Exploring a Hybrid Voting-based Eviction Policy for Caches and Sparse Directories on Manycore Architectures

In manycore systems, eviction decisions related to caches and memory coherence greatly impact system performance, thereby emphasizing their importance. Extensive research has produced numerous standalone eviction policies such as LRU, LFU, FIFO, etc. all aiming to attain the Bélády optimum solution. Standalone eviction policies optimize for a single attribute (recency, frequency, etc.), limiting their impact on applications exhibiting non-uniform memory access patterns. The Hybrid Voting-based Eviction Policy (HyVE) extends multiple standalone eviction policies with a ranking system and evaluates them using concepts from the voting theory domain. The goal of HyVE is to make better replacement decisions by creating a consensus among its constituent eviction policies. With its inherent voting properties, HyVE takes different replacement decisions compared to its standalone counterparts, making it a unique and new eviction policy.
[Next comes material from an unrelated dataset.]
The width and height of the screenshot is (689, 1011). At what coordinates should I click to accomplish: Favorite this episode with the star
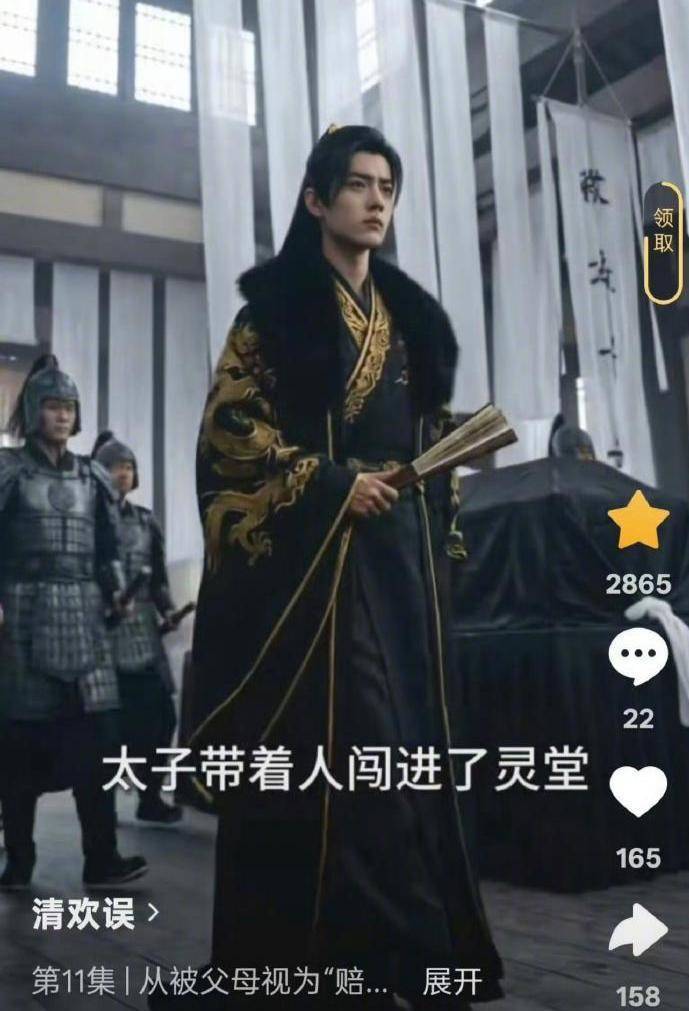[x=638, y=522]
We deploy and evaluate HyVE as part of two case-studies: last-level cache replacement decisions in a generic manycore environment, and sparse directory eviction decisions on a tile-based distributed shared memory (DSM) architecture. We explore different variants of HyVE, and evaluate them using workloads from the PARSEC and SPLASH-2 benchmark suites in a simulation environment. We also compare HyVE to state-of-the-art set-dueling and learning-based eviction policies. For last-level cache replacement decisions, HyVE reduces cache misses by 7.4% compared to the LRU policy, whereas DRRIP and Hawkeye reduce cache misses by 5.5% and 9.2% respectively compared to the LRU policy. Though Hawkeye exhibits better performance on average, HyVE offers a unique advantage for certain workloads by using a voting-based approach to solve the replacement problem. For sparse directory eviction decisions, results show that HyVE reduces coherence traffic and execution time by up to 11% compared to the LRU policy. We have synthesized HyVE on an FPGA prototype. Hardware analysis results show that HyVE’s constituent policies contribute the most to its overheads, while HyVE’s ranking and voting extensions do not add significant overheads. Timing analysis results show that HyVE’s logic delay is comparable to that of standalone eviction policies. Lastly, we evaluate HyVE on the FPGA prototype using characteristic micro-benchmarks that further emphasize HyVE’s ability to remain agnostic to varying data access patterns.